I think we find a lot of influences in contemporary pop music. I don’t see it as much of a surprise, but I suppose somebody else might. It’s where you find the best vocal melodies executed over ‘simple’ musical arrangements.
What should we know about your album?
It was engineered, produced and mixed by our dear friend Buddy Hughen. I think that’s important cause he is a baller. Also, it is a collection of songs that I wrote when I was younger, so I am a bit more distant from the subject matter. It’s fun to be able to release and revisit that time in my life. It’s like time travel, bro.
Do you have any tour rituals?
1) Eat $500 in Taco Bell
2) ALWAYS huddle up before show
3) Sleep in the same bed
4) Ben drives (if he doesn’t, it will be a bad show)
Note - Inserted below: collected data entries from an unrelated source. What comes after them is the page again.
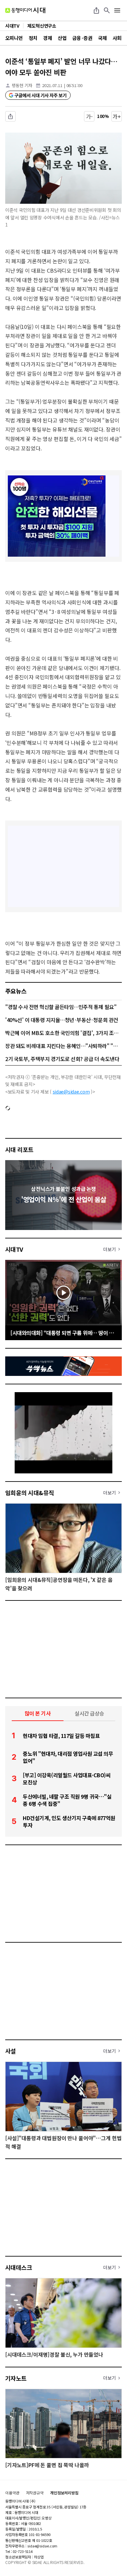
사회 (117, 37)
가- (89, 116)
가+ (117, 116)
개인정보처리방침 (64, 2493)
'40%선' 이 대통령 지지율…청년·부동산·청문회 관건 (61, 1020)
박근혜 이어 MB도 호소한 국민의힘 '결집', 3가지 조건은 (63, 1033)
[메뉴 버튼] (117, 10)
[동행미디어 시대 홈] (25, 10)
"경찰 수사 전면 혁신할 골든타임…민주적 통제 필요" (60, 1007)
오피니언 (14, 37)
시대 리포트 (19, 1149)
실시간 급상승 (89, 1713)
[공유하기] (96, 10)
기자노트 (16, 2378)
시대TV (14, 1249)
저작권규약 (35, 2493)
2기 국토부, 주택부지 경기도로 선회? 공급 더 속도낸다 (62, 1059)
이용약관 (12, 2493)
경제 (47, 37)
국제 (102, 37)
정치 (33, 37)
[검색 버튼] (107, 10)
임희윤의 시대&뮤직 (29, 1492)
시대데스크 (18, 2267)
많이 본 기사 (38, 1713)
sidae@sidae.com (71, 1091)
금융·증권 (82, 37)
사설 (10, 2051)
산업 (62, 37)
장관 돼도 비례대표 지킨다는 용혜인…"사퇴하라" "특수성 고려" (63, 1046)
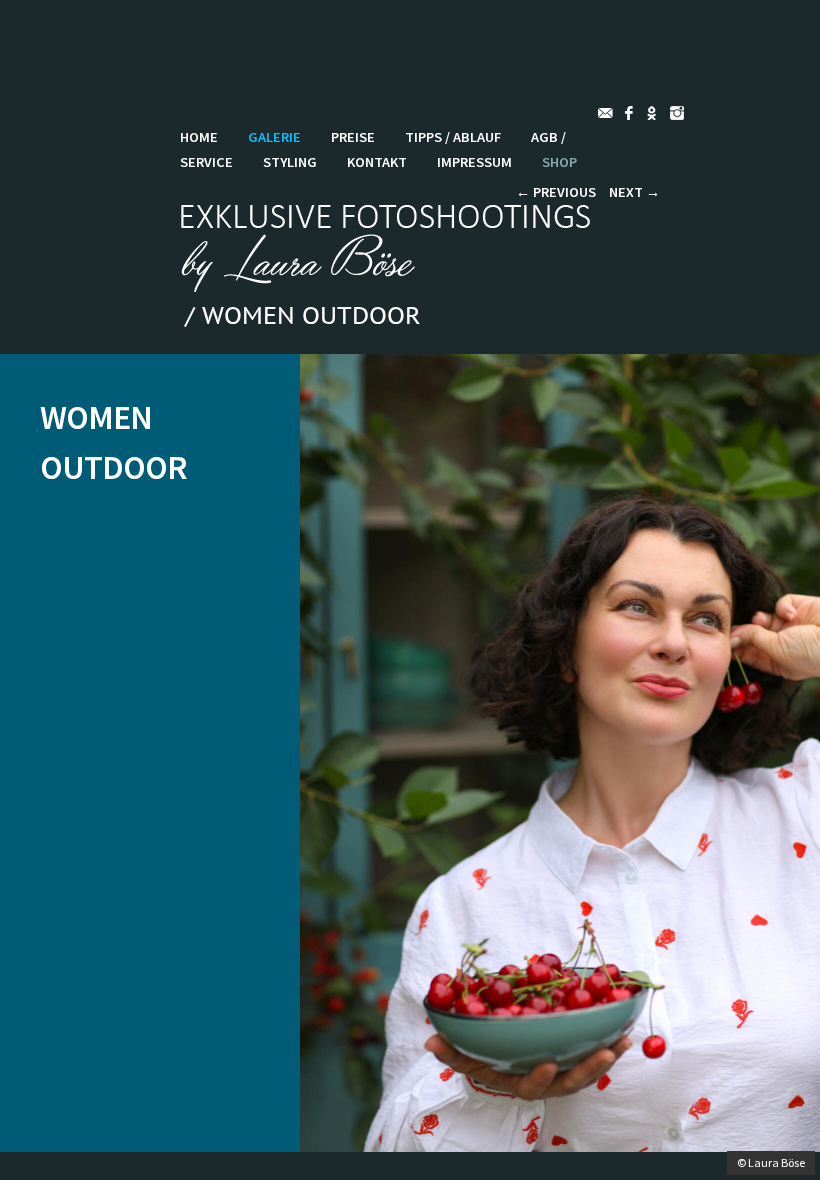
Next (634, 192)
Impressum (474, 162)
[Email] (606, 113)
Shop (559, 162)
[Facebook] (630, 113)
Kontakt (377, 162)
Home (199, 137)
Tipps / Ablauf (453, 137)
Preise (353, 137)
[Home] (391, 286)
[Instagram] (681, 113)
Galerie (274, 137)
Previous (556, 192)
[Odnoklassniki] (655, 113)
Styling (290, 162)
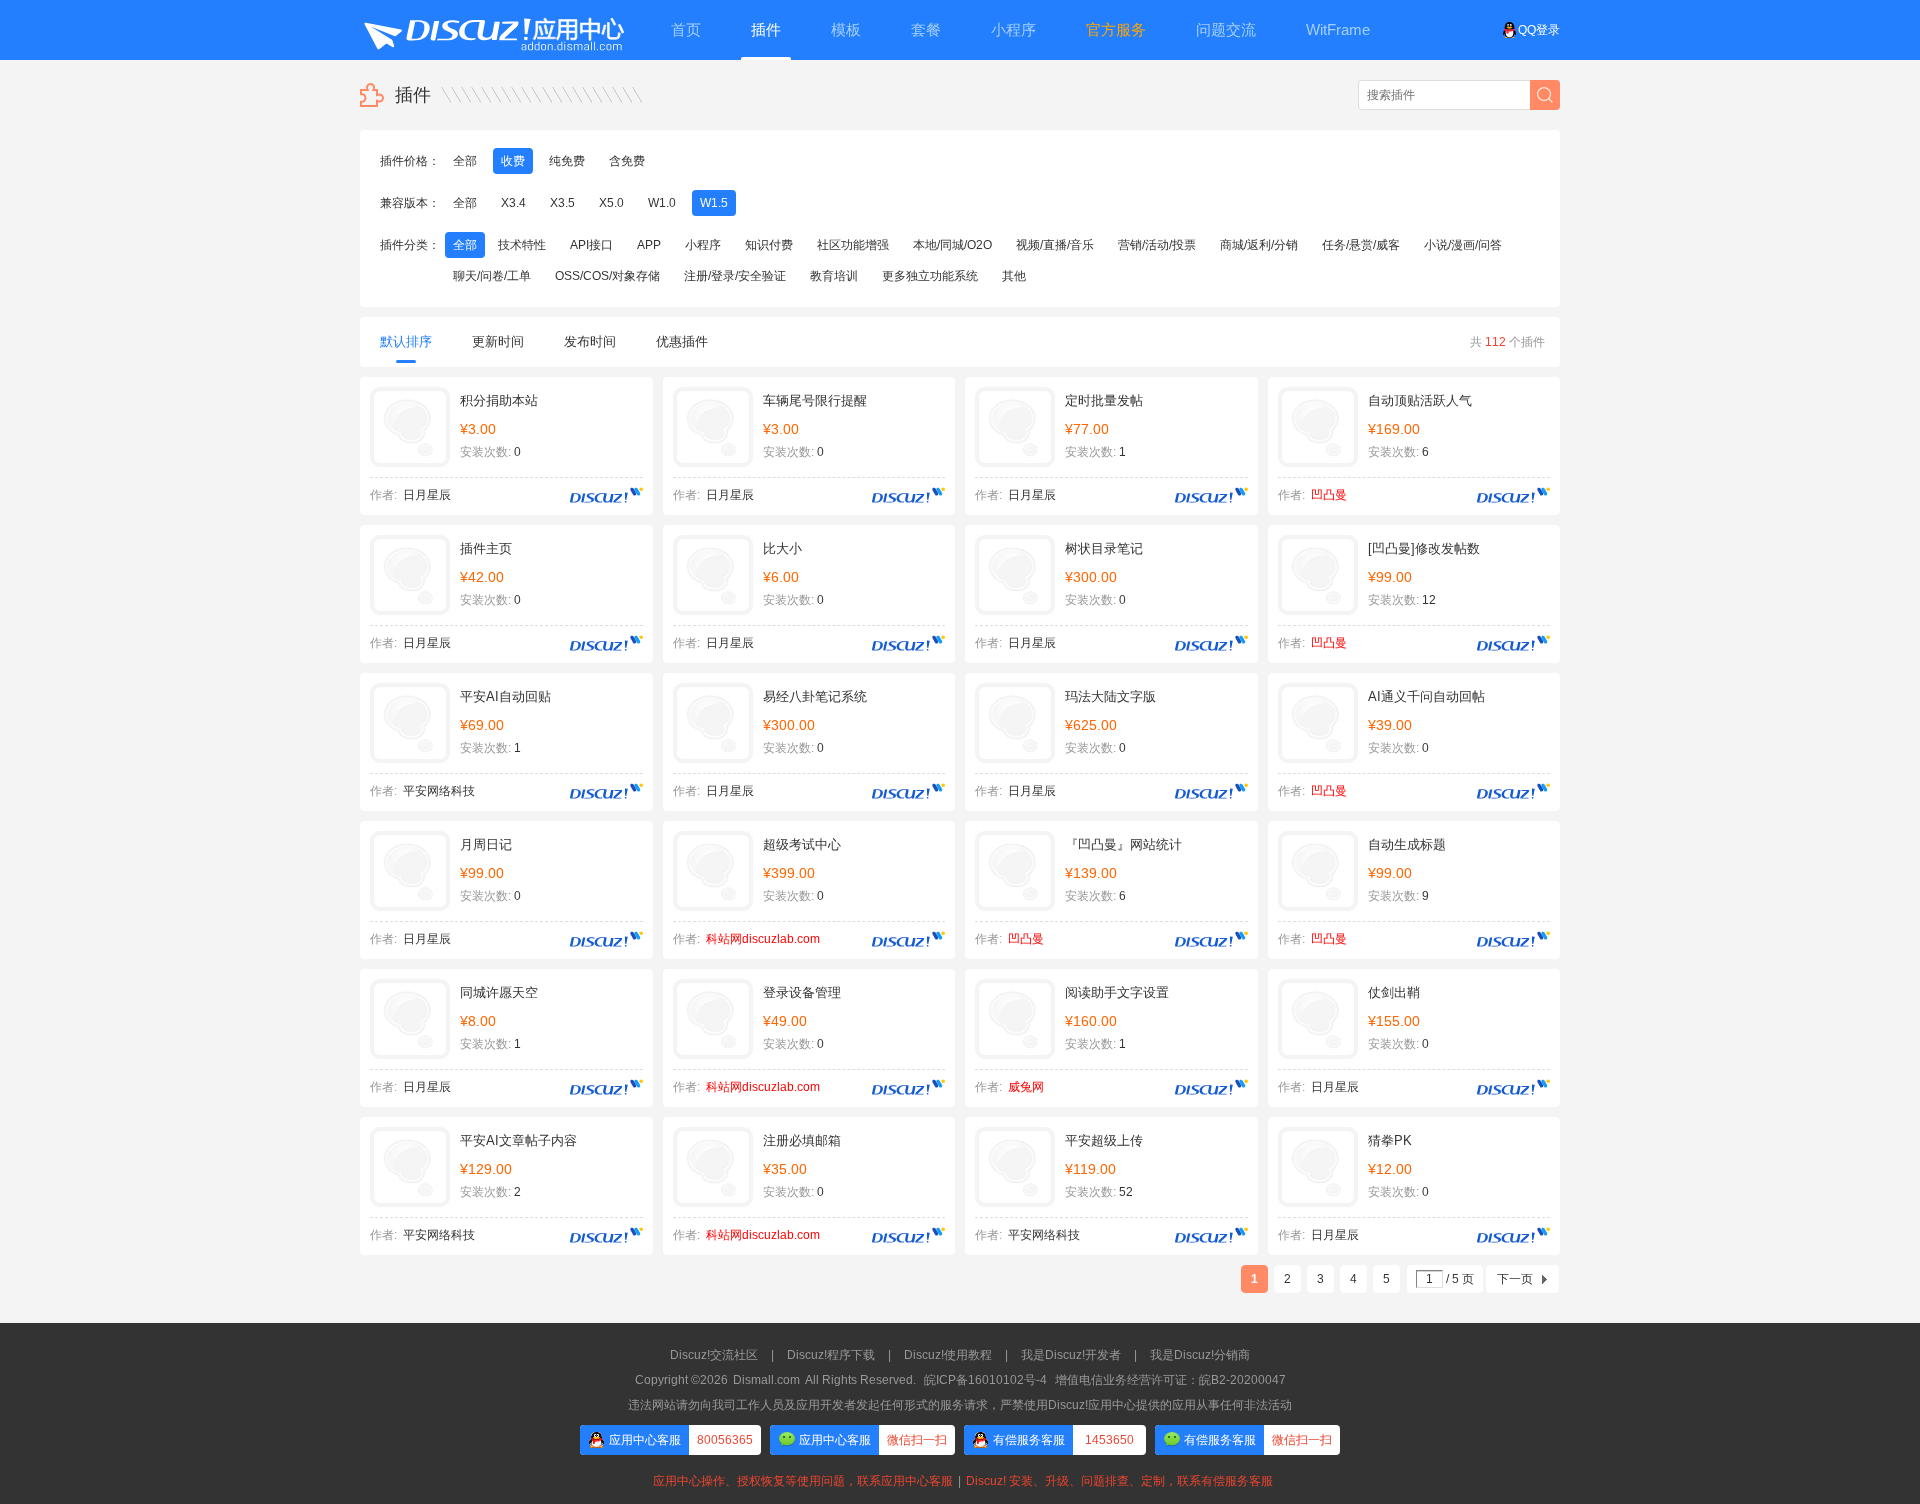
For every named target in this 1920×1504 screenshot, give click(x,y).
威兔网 (1026, 1087)
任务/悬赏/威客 (1361, 245)
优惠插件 (682, 341)
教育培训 (834, 276)
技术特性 (522, 245)
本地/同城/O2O (952, 245)
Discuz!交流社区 (714, 1355)
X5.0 (611, 203)
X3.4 (513, 203)
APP (649, 245)
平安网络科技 (439, 791)
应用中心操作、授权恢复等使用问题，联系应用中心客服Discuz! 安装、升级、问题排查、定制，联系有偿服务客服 (960, 1481)
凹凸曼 (1329, 495)
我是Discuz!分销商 (1200, 1355)
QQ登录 (1539, 30)
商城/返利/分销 (1259, 245)
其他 (1014, 276)
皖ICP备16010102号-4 (985, 1380)
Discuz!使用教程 (948, 1355)
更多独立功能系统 (930, 276)
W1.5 (714, 203)
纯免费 (567, 161)
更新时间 (498, 341)
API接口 (591, 245)
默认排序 (406, 341)
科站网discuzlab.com (763, 939)
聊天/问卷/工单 (492, 276)
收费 (513, 161)
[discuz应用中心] (493, 30)
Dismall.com (766, 1380)
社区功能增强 (853, 245)
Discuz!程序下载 (831, 1355)
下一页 (1515, 1279)
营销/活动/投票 (1157, 245)
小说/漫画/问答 (1463, 245)
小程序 (703, 245)
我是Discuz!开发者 (1071, 1355)
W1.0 (662, 203)
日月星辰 (427, 495)
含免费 (627, 161)
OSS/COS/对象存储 (607, 276)
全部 (465, 161)
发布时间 (590, 341)
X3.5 (562, 203)
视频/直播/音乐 (1055, 245)
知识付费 (769, 245)
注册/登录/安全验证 (735, 276)
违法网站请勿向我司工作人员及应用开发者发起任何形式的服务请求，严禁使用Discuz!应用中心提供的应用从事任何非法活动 (960, 1405)
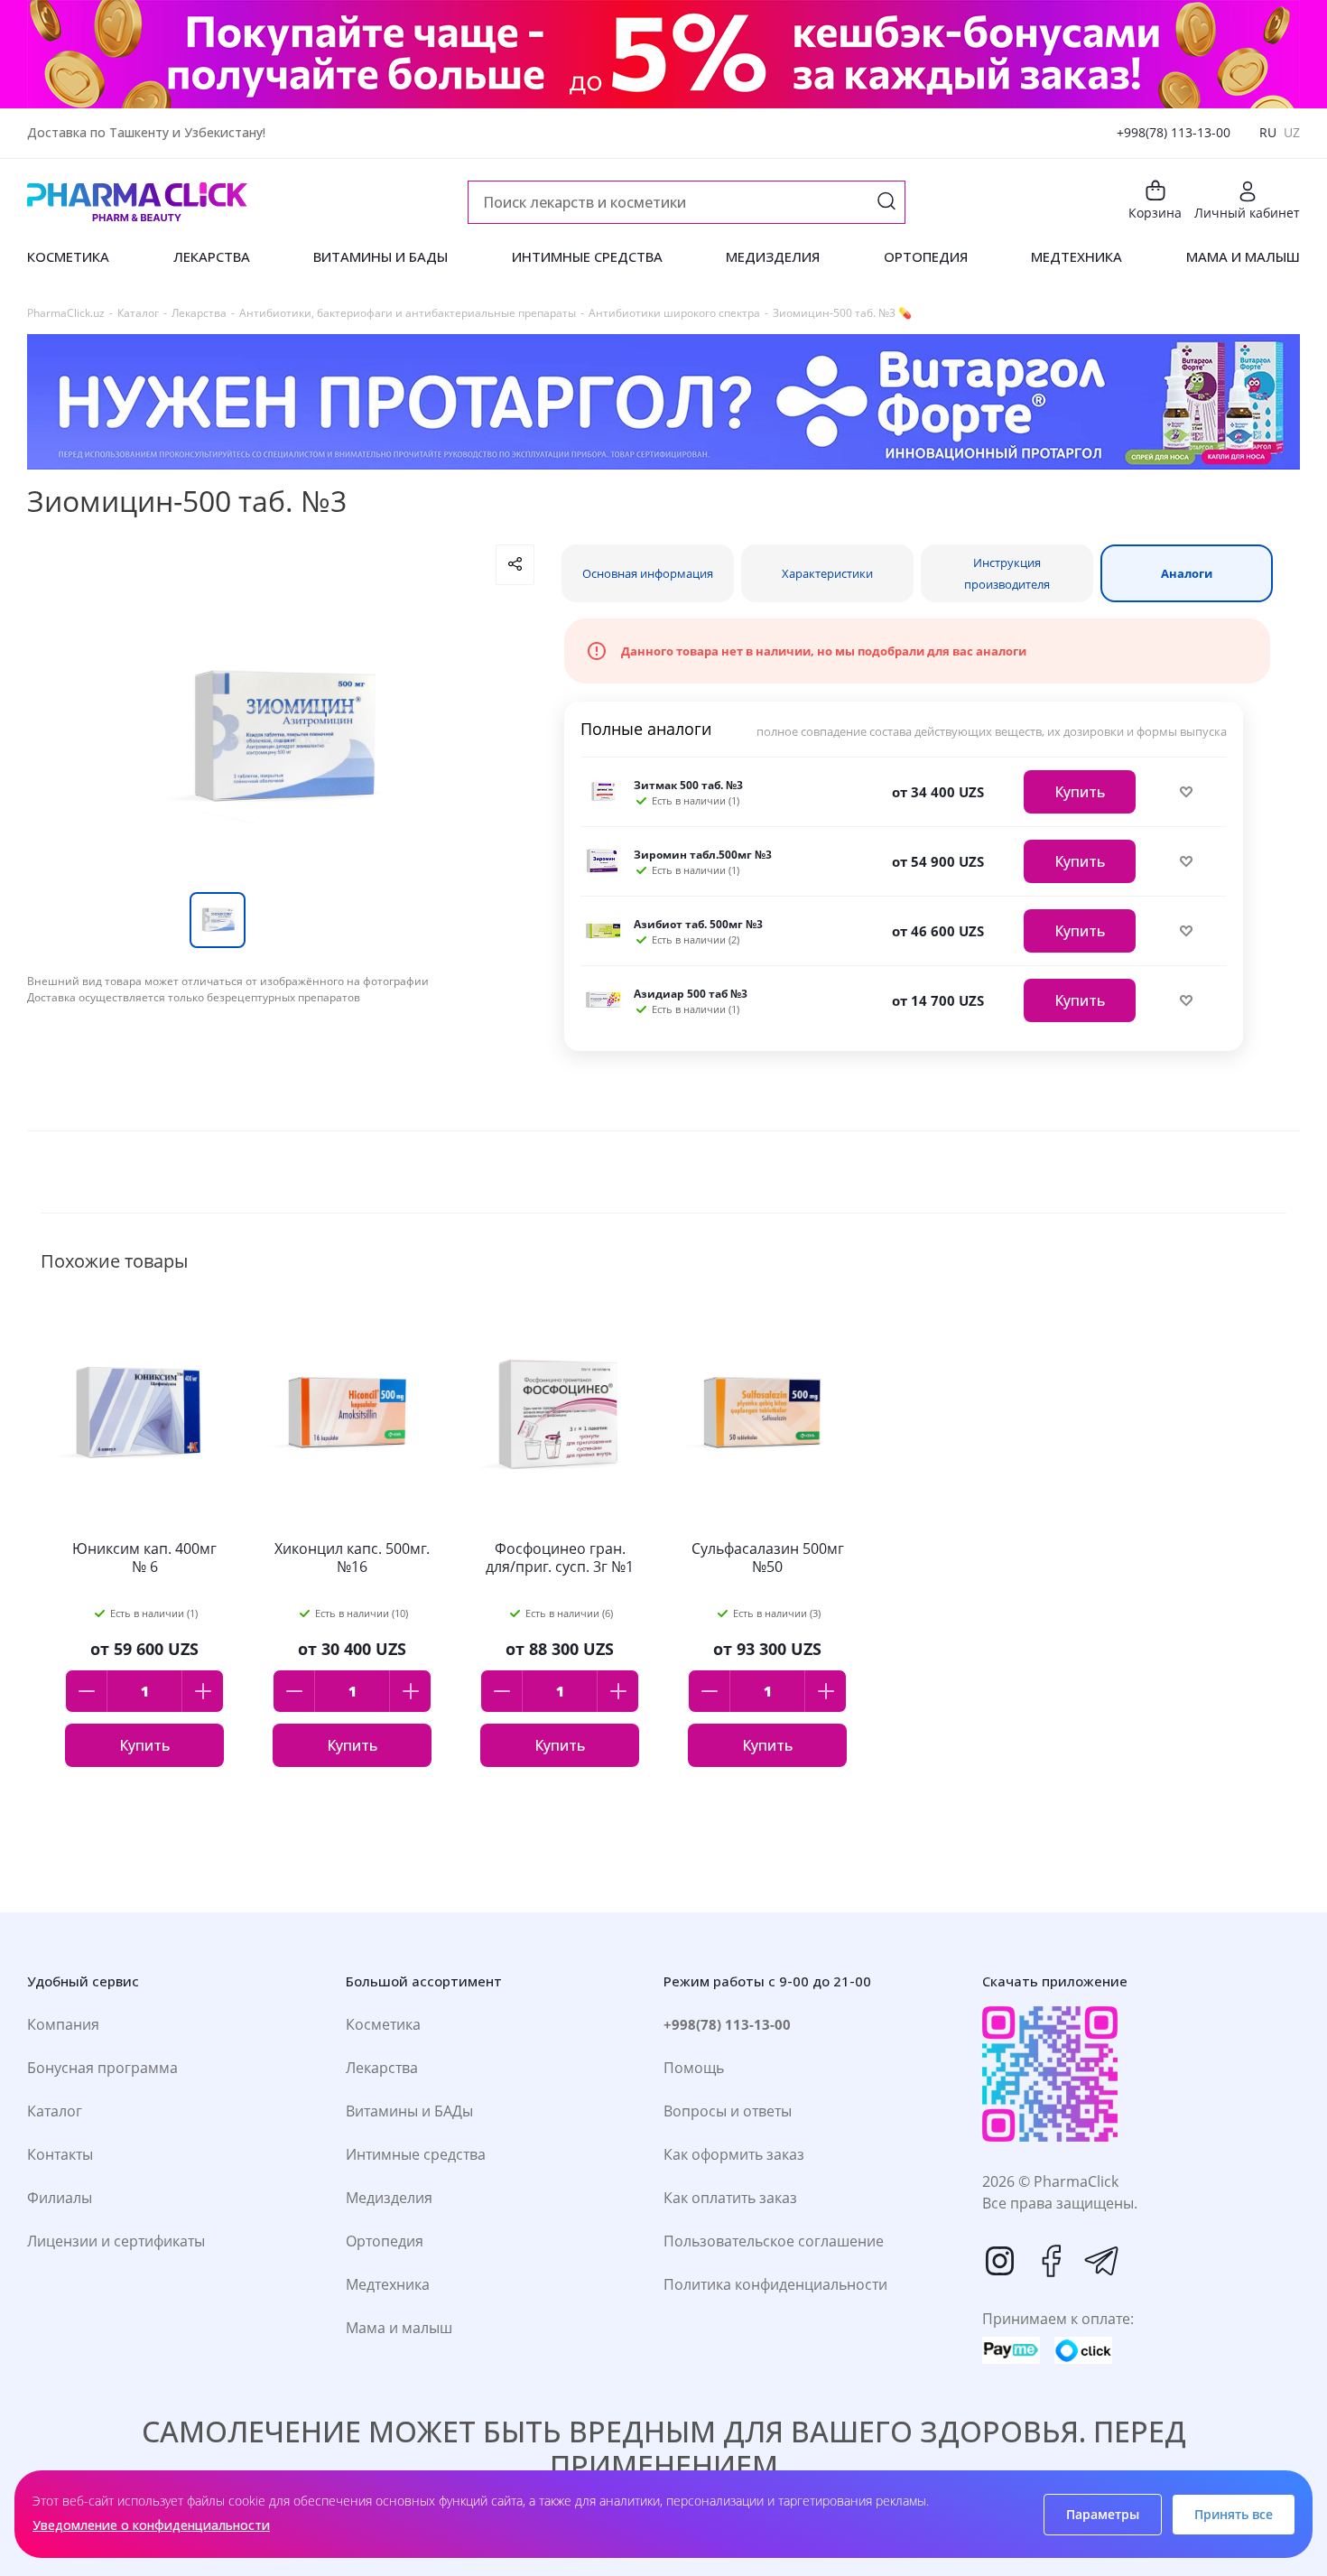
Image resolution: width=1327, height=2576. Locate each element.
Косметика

5) Listen to at least one Slipknot song pre-show
6) Get paid (this is a ritual)
What are your favorite karaoke songs?
There is only one. “Yellow” by Coldplay.
What’s the best new song you discovered recently?
My favorite new song right now is probably any song off of the new Sheer Mag album. They are the best band with the best songs. The best new song we’ve heard this year might be “I Live Now As a Singer” by Julie Byrne.
What’s next for you all?
Just touring all over the place and trying to connect with new folks. And maybe every getting started on recording the debut LP, but who knows?
If your music was a kind of party, what would it be?
It would definitely be a birthday party. My birthday party, to be exact.